Caroline went on to have four very good years of varsity track competition in high school. She never won first place at the state meet, but she finished among the top five in the 100s every year, and she finished second in the 300s in all of her last three years. Always, it seemed, there was a girl who was a little bit better than her. In her senior year, she was even able to three-step for half of the 100 hurdle race, although she hadn’t grown an inch from the 5’2” she stood in eighth grade. Also in her senior year, she ran her personal best of 46.5 in the 300s, which still stands as our school record. She ran that in the semi-finals of the state meet, and was winning in the finals throughout most of the race before Chanda Powell, who later went on to run for North Carolina Central University, tracked her down on the final straightaway. It was hard. . . . Caroline cried after the race. “I let her pass me,” she said. She really wanted to win that race, and she really thought she would. So did I. But Powell was just a better athlete. There was nothing either of us could do about that.
I felt proud of Caroline for going after it, for putting her heart on the line. She finished second at the state meet for the third year in a row, but this was the best second of them all. In previous years, she had conceded victory, and settled for second. In her senior year, she worked hard during the off-season, worked harder during the season, and acknowledged to herself that her goal was to finish first in the state meet. In a letter I wrote to her about a week after the season ended, I said that the things we want the most are ultimately the things we fear the most – once they are upon us, and are no longer just far-away dreams. In her senior year, for the first time, really – Caroline faced her fear head on. And for that reason, I consider her a champion, regardless of the place she came in. When I look back on the five years I coached her (and I also taught her composition for a semester), it’s the quiet times I remember, not any particular races. Time spent sitting in my classroom, or in my office, talking about track, talking about life. Time spent sitting on the track after a workout. Lazy, slow-paced Saturday practices. The silent spaces in a conversation . . . .
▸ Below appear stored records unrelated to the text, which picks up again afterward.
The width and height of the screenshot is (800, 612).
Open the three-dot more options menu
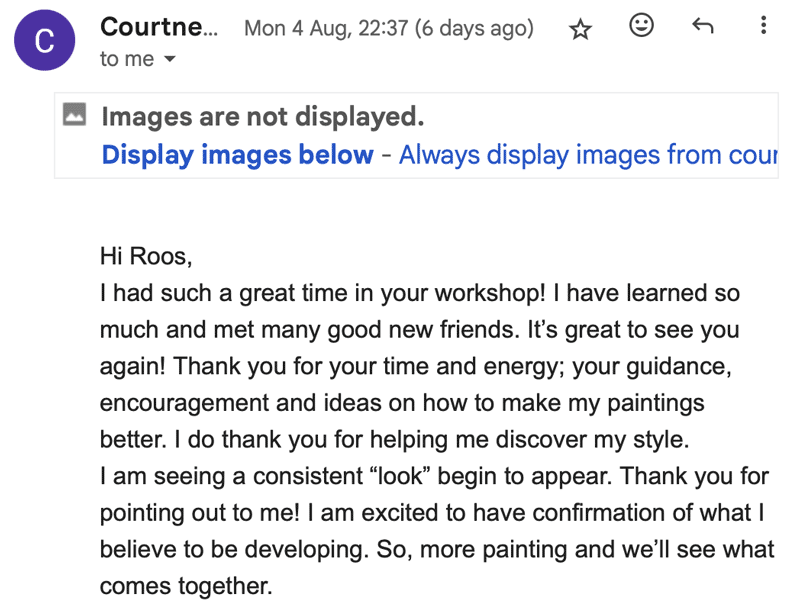pos(763,26)
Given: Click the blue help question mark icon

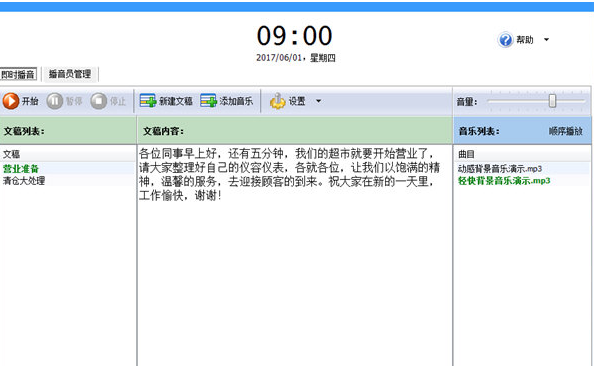Looking at the screenshot, I should pyautogui.click(x=505, y=40).
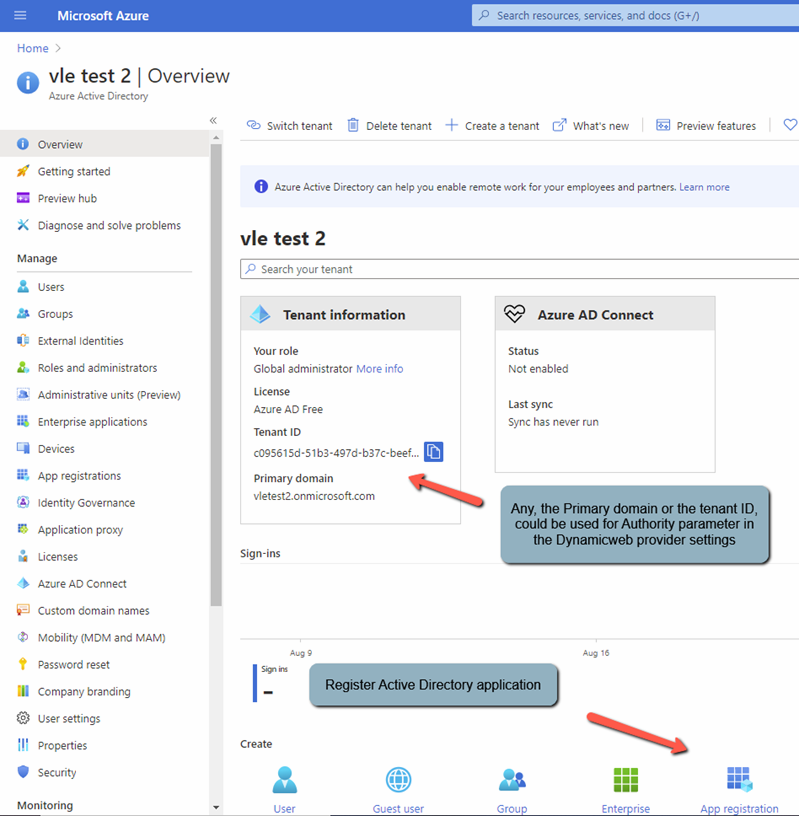Click the App registration icon under Create
799x816 pixels.
pyautogui.click(x=739, y=780)
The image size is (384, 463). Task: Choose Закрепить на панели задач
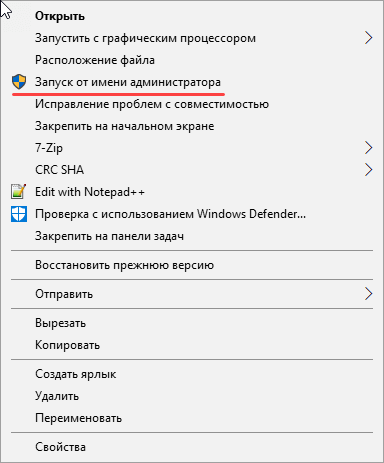tap(192, 236)
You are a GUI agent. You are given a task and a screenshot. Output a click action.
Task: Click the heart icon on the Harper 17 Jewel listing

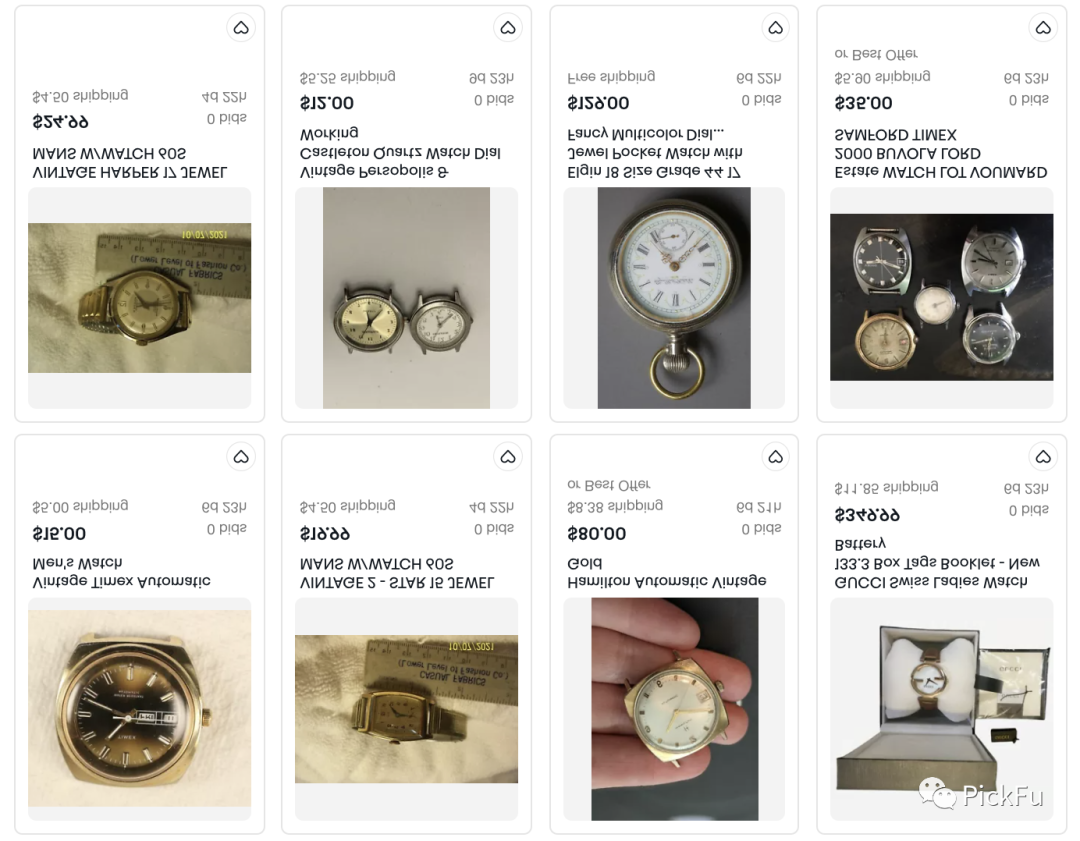[x=241, y=28]
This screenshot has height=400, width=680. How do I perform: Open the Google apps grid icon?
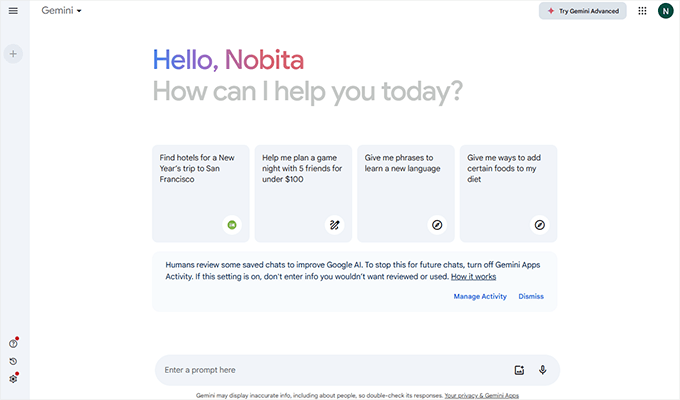[642, 11]
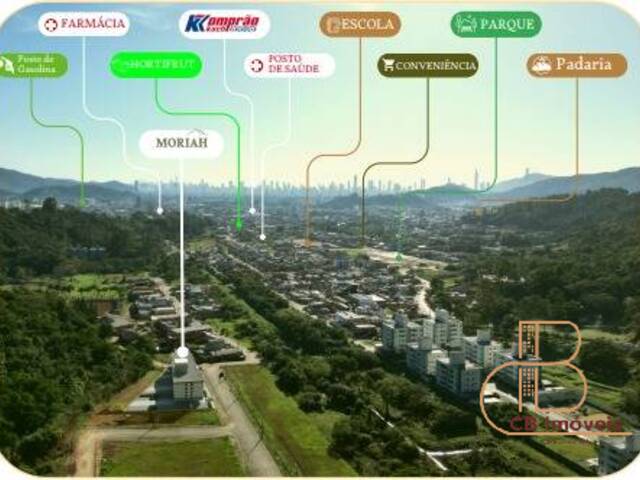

Caroline, after graduating high school, attended the University of North Carolina at Chapel Hill for four years, and is currently attending dental school at the University of Maryland. I still keep in touch with her. It was from her that I learned the basic life lesson that the size of one’s stature isn’t as important as the size of one’s heart. I will never again turn away an athlete who wants to try the hurdles. My motto now is, if you’re willing to try, I’m willing to help you.